Clinical improvement was defined as an upward shift by at least one clinical Rutherford category, except when actual tissue loss existed, in which case there should be moving up of at least two categories. Perioperative morbidity and mortality included complications and death occurring within 30 days from surgical intervention. In this study, patency refers to the status of the reconstructed arterial segments. Patients with rest pain or tissue loss (Rutherford category 4 or 5) were used to determine the limb-salvage rates.
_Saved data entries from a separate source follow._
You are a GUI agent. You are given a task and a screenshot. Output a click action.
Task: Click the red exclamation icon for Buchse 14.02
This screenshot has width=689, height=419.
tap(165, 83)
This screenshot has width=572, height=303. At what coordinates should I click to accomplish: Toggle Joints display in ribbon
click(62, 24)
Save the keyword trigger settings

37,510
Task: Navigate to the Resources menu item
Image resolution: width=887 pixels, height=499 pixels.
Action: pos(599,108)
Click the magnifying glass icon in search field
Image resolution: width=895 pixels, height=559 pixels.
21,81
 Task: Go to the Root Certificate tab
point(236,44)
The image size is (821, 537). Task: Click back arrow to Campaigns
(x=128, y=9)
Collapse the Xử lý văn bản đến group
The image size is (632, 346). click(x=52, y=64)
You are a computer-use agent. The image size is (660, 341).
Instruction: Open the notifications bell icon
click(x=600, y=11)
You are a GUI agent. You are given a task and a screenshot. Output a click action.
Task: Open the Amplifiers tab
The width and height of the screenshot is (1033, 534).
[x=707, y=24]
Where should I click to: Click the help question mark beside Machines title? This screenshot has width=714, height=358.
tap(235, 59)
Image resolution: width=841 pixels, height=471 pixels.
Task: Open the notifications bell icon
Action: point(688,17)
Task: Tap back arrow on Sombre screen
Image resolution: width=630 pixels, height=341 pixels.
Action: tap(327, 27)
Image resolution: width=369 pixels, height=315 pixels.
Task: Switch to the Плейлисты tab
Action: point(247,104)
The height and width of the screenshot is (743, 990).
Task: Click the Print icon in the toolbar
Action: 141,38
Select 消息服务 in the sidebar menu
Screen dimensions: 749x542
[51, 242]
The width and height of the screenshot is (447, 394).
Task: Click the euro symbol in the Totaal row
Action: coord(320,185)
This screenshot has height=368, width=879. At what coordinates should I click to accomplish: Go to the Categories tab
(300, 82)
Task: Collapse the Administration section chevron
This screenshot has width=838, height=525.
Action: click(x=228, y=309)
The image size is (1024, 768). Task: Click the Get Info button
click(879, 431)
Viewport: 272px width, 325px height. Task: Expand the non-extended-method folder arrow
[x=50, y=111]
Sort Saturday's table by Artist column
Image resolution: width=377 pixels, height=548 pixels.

The data were evaluated via descriptive statistics (mean, median, and SD) and compared with the χ2 or Fisher’s test for the categorical data and the Student’s t test for the continuous variables. Lesion severity and clinical results were evaluated in relationship to the clinical and preprocedural and postprocedural angiographic variables. The statistical analysis was performed with the SAS software (SAS Institute, Cary, North Carolina, USA). A P-value of less than 0.05 was considered statistically significant.
| Results|| |
This study included a total of 35 patients with multilevel peripheral vascular disease. The median age was 65±13.2 years (range: 49–78 years). Of the patients, 25 (71.4%) were men and 10 (28.6%) were women, and their underlying risk factors were hypertension in 27 (77.1%) patients, diabetes mellitus in 30 (85.7%) patients, dyslipidemia in 14 (40%) patients, coronary artery disease in 14 (40%) patients, a history of cerebrovascular disease in eight (22.8%) patients, with 100% technical success rate in 35 procedures done. Inflow endovascular procedure was performed in 17 (48.57%) and outflow in 13 (37.14%) of the cases. For five (14.28%) patients, both inflow and outflow percutaneous transluminal angioplasty (PTA) were performed together with an open surgical revascularization. The open surgical procedures were a CFA endarterectomy/patch angioplasty in 12 (34.3%) or with a femoropopliteal bypass in 23 (65.7%). The mean duration of the operation for all hybrid procedures was 290±110 min (range: 60–580 min). It was longest in procedures where an inflow PTA (±stenting) and distal bypass were (279 min) ([Table 1],[Table 2],[Table 3],[Table 4],[Table 5]).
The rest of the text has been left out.